Nas profundezas da Península de Burrup, pesquisadores ficaram boquiabertos diante de uma cena que parecia fusionar ciência com teatro, golfinhos machos surgindo com esponjas marinhas acomodadas na cabeça, como se participassem de um concurso de criatividade subaquática.
O registro, feito pelo DBCA, transformou um simples mergulho de pesquisa em um desfile digno de aplausos científicos.
As observações revelaram que o adereço improvisado não é aleatório. Os golfinhos-corcunda-australianos encontraram nas esponjas uma maneira de comunicar interesse romântico, como se cada esponja fosse um “cartão de visita” simbólico.
Alguns exemplares exibiam esponjas alongadas, outros mostravam versões arredondadas, e havia até os que preferiam cores mais vivas. Para as fêmeas, cada detalhe parece contar.
A Flying Foam Passage como palco da corte aquática
O comportamento foi observado no Arquipélago Dampier, uma região isolada e rica em biodiversidade, onde poucos humanos chegam. No silêncio dessa passagem oceânica, o gesto dos machos ganha destaque.
Eles aproximam-se das fêmeas já adornados, elevando a cabeça como quem exibe uma joia rara. E ao que tudo indica, as fêmeas realmente prestam atenção, isso pode influenciar a seleção de parceiros.
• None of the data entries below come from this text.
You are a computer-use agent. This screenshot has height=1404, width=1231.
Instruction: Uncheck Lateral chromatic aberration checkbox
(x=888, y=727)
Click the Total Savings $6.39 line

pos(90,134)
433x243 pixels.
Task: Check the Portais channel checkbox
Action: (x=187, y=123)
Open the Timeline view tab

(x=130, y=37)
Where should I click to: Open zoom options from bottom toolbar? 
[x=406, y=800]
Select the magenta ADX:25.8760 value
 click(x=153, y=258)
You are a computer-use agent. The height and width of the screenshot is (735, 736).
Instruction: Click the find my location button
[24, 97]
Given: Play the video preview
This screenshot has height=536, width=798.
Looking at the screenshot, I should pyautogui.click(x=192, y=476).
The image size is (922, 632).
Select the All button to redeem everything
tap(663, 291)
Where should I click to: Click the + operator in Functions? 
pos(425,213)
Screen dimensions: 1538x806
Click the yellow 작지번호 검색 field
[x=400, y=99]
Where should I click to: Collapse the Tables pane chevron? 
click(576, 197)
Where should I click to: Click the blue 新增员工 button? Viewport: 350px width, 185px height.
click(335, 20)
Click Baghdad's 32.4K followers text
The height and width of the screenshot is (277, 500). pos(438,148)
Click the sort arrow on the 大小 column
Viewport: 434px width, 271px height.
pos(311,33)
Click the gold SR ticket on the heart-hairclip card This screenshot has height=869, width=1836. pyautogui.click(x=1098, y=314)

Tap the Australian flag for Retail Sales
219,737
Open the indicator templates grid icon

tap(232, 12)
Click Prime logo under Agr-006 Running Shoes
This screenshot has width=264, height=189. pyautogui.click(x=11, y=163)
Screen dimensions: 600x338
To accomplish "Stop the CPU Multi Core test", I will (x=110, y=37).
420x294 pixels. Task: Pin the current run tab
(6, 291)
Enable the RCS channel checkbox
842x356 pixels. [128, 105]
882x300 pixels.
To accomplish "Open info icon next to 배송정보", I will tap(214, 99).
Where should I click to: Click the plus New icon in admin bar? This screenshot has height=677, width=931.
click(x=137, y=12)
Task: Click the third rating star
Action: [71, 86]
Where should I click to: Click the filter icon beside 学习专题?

Embora cetáceos já tenham usado objetos na cabeça, como as famosas orcas com seus “chapéus de salmão”, o caso australiano combina dois elementos inéditos, a função ritual e o uso de esponjas vivas.
Uma espécie de tradição emergente, rara e restrita a essa população. É uma pista poderosa de que esses golfinhos podem estar desenvolvendo comportamentos culturais próprios.
A importância de cada gesto para uma espécie em risco
Desde que foram reconhecidos oficialmente como espécie distinta, em 2014, os golfinhos-corcunda-australianos carregam o rótulo de vulneráveis. Com apenas poucos milhares de adultos sobrevivendo, cada comportamento que favoreça a reprodução é valioso.
Se os “chapéus de esponja” aumentam o sucesso dos machos, podem ser uma peça-chave em um futuro mais seguro para a espécie.
A novidade abre portas para novas linhas de pesquisa sobre cultura animal e transmissão de costumes entre grupos marinhos.